A new round of contract talks between Tucson-based copper producer Asarco LLC and striking unions representing more than 2,000 Asarco workers in Arizona and Texas yielded no progress, the United Steelworkers said.
A union negotiating committee met with Asarco representatives as scheduled on Thursday “and as expected, the company has not changed its previously rejected demands for major economic and non-economic concessions,” the Steelworkers said in a message to members.
Asarco officials could not be reached for comment.
The Asarco unions went on strike Oct. 13 after rejecting the company’s final contract offer, which the unions said includes no wage increase for nearly two-thirds of workers, freezes the existing pension plan, and more than doubles the out-of-pocket contribution individual workers now pay for health care.

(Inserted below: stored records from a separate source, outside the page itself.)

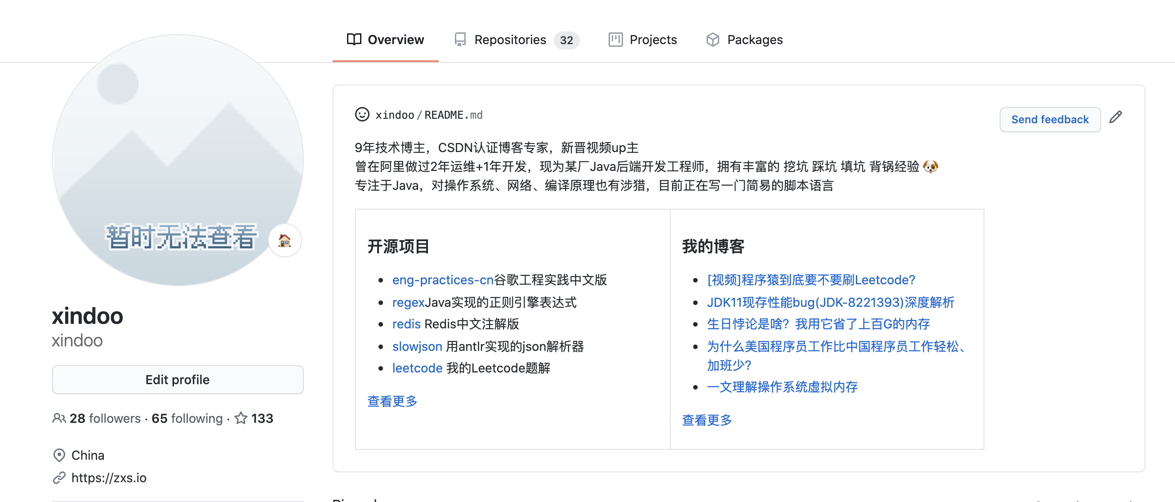The image size is (1175, 502).
Task: Open the eng-practices-cn project link
Action: [442, 280]
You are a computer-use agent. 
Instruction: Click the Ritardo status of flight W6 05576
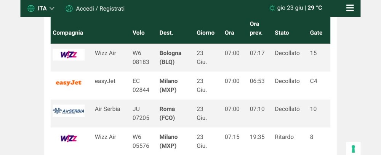point(284,137)
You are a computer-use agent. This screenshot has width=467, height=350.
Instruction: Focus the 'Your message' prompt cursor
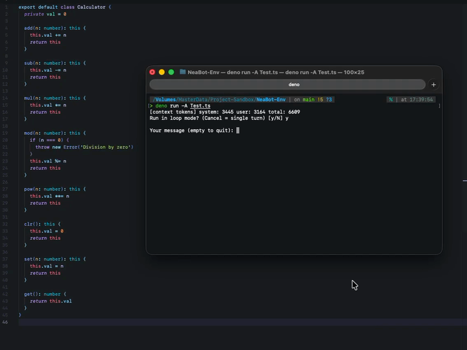[238, 130]
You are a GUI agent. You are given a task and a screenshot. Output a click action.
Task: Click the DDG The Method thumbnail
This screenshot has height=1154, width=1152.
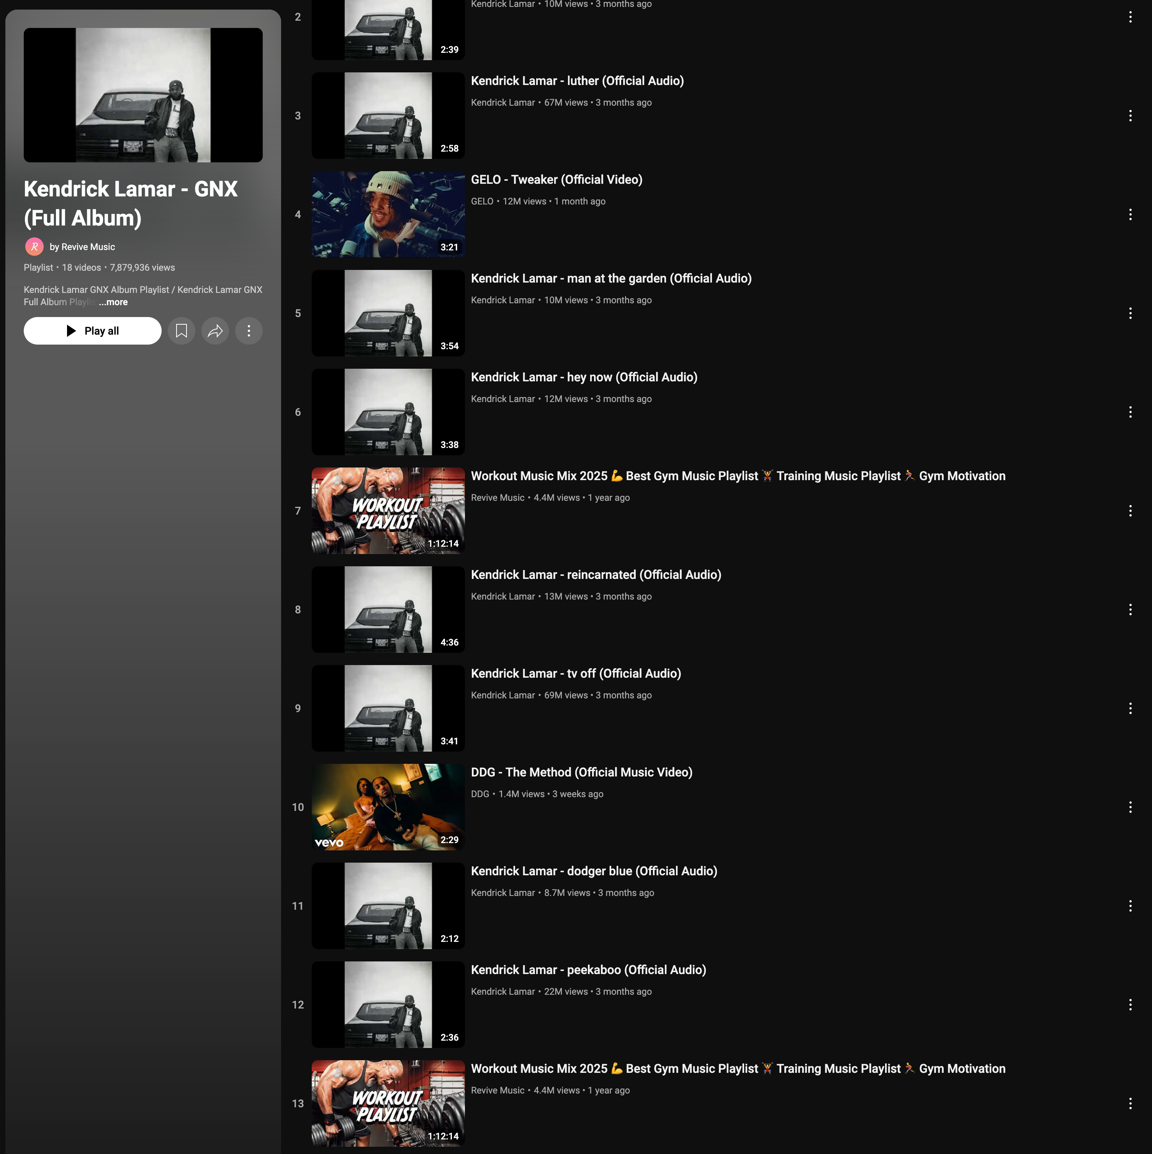388,807
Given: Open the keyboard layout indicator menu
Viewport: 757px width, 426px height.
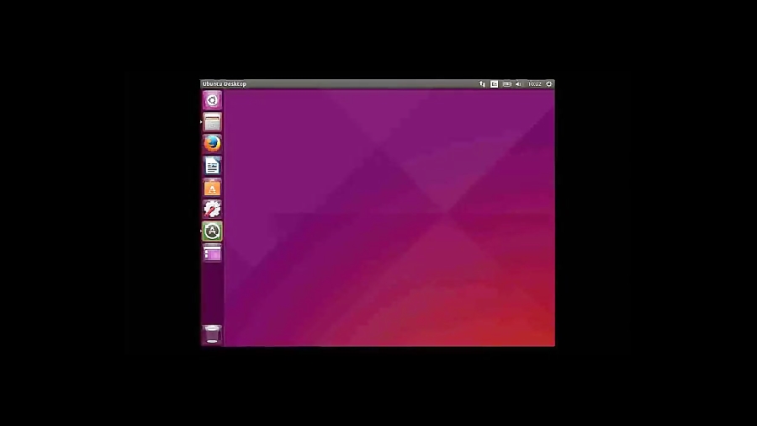Looking at the screenshot, I should [x=494, y=84].
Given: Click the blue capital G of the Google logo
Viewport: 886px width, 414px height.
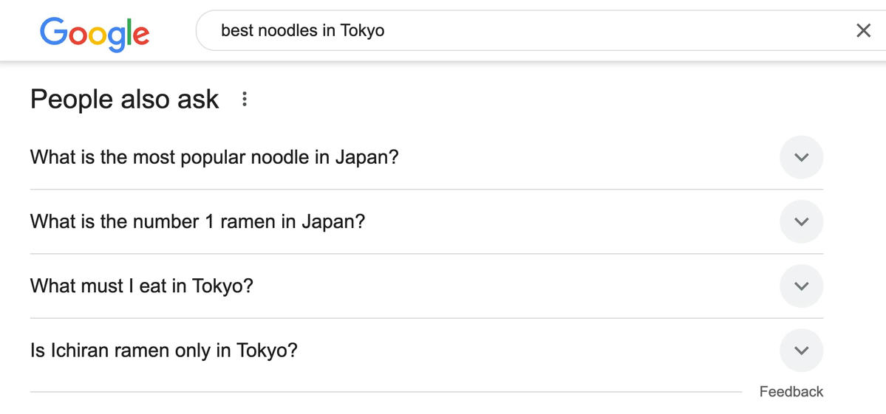Looking at the screenshot, I should pyautogui.click(x=54, y=31).
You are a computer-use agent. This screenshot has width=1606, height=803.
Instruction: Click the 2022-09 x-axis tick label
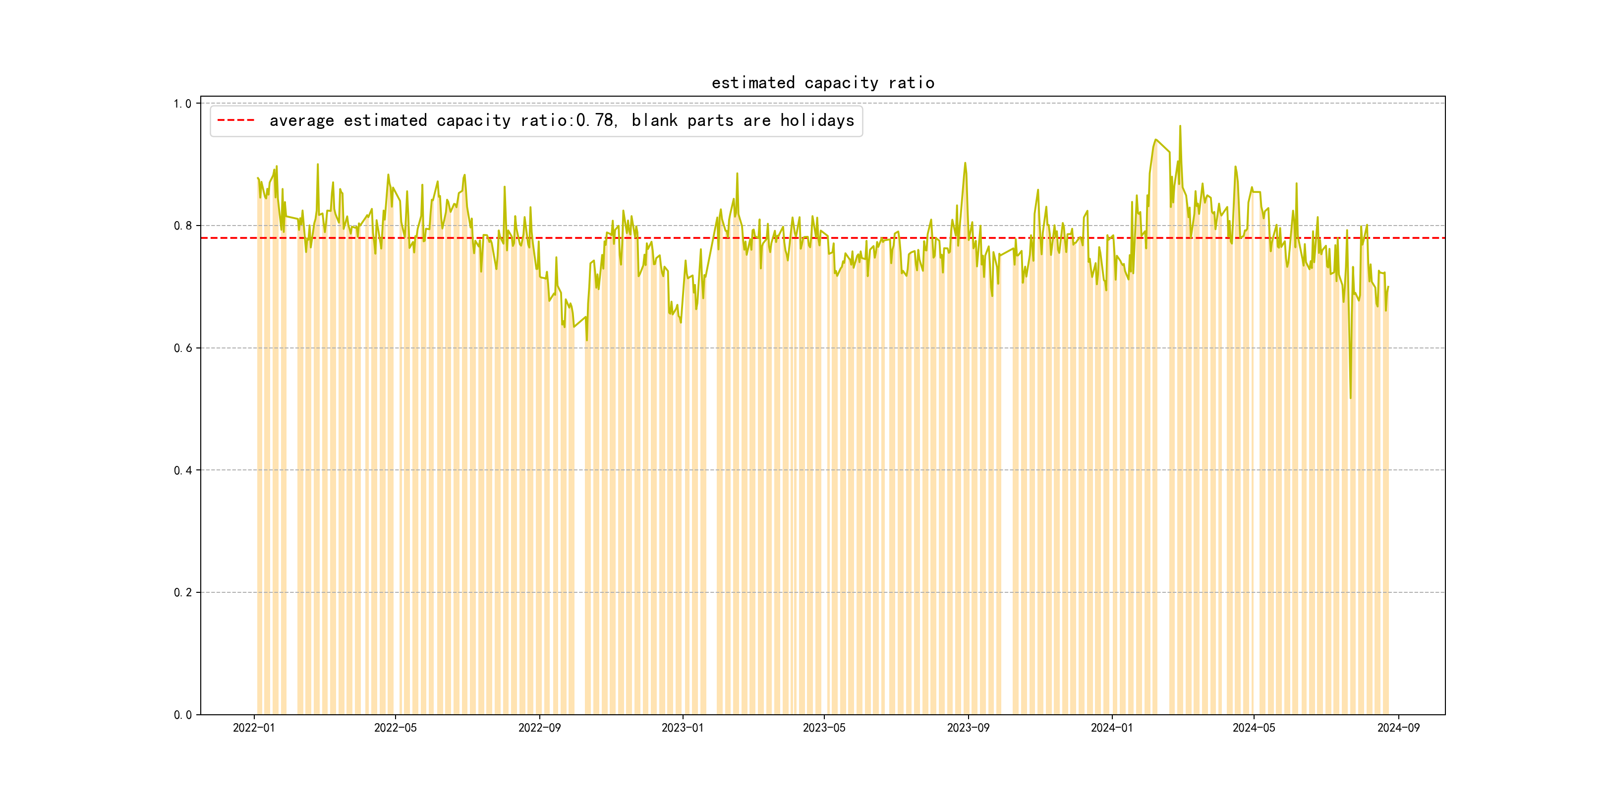(539, 728)
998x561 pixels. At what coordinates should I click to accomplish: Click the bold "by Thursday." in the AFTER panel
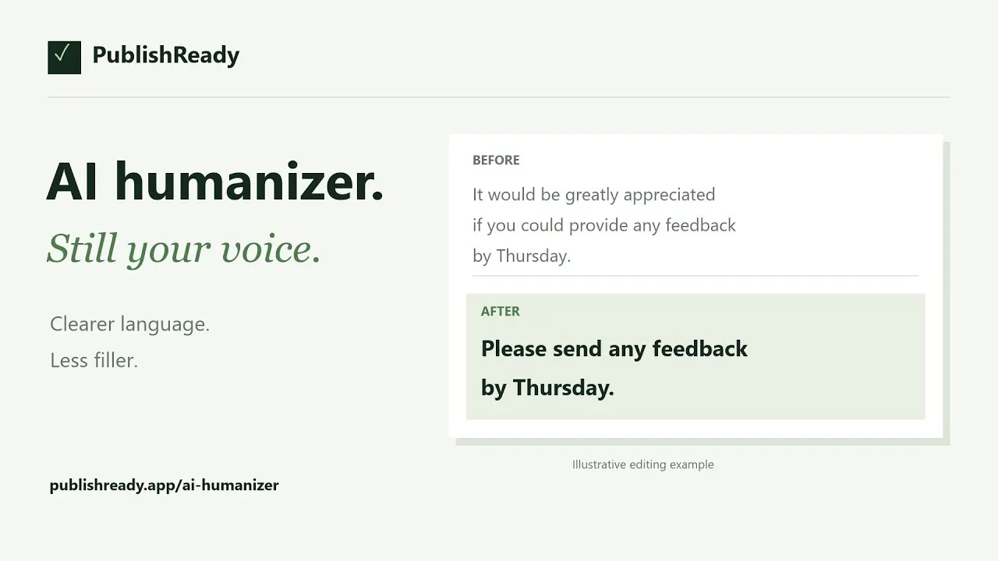tap(547, 388)
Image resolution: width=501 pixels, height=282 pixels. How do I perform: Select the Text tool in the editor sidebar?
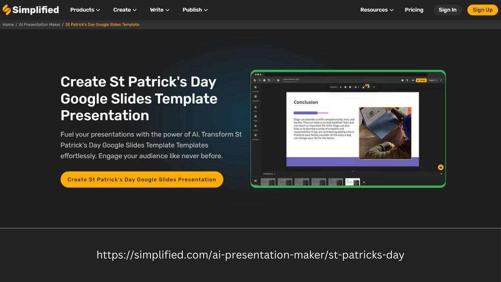pyautogui.click(x=255, y=107)
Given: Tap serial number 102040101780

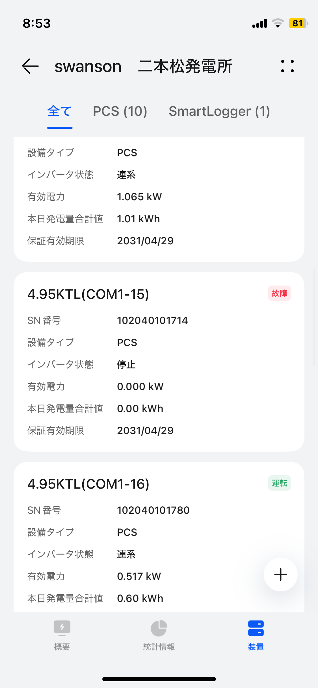Looking at the screenshot, I should click(x=153, y=510).
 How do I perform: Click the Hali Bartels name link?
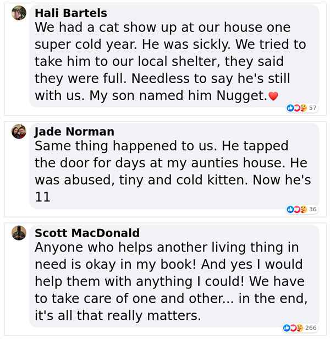[x=71, y=13]
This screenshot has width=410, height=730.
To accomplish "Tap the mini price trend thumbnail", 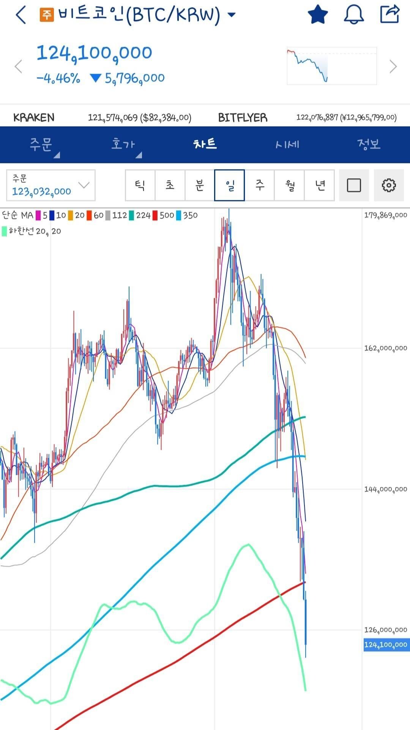I will (x=332, y=66).
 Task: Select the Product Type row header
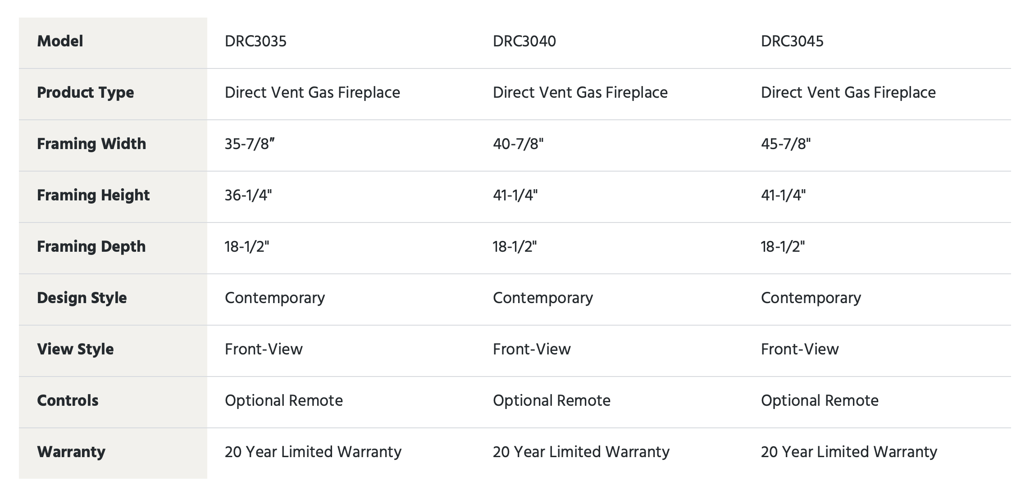click(x=86, y=93)
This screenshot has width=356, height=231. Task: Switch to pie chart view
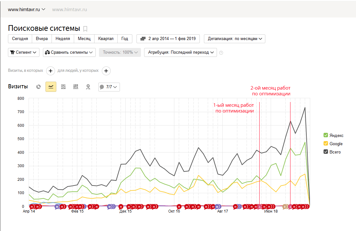coord(38,87)
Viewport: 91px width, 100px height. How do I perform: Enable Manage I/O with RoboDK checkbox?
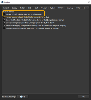pos(4,14)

The Steelworkers union, which leads a group of eight unions representing Asarco workers, said it “remains committed to the collective-bargaining process and will continue our good-faith effort to resolve our differences at the table, but management must first understand that we are united in solidarity for a fair contract.”
The Asarco production and maintenance workers have been working without a new contract since their last contract expired in November 2018, and they have had no wage increases since 2009.
Asarco operates the Mission Mine in Sahuarita south of Tucson, the Silver Bell Mine in Marana and the Ray Mine and Hayden smelter in Central Arizona, as well as a copper refinery in Amarillo, Texas.
Asarco has reportedly kept some operations going with management employees and workers who have crossed picket lines.
In its message to members, the Steelworkers noted that it is illegal to permanently replace or threaten to permanently replace employees who are on an “unfair labor practice strike,” a determination that will be made by the National Labor Relations Board.
Asarco is the subject of a still-pending NLRB complaint filed by the unions in 2015, originally charging that the copper company was negotiating in bad faith, with the company filing a similar counterclaim.
The unions have additionally charged that the company illegally implemented its final contract offer, bypassed union representatives to deal directly with union members and discriminated and retaliated against union members.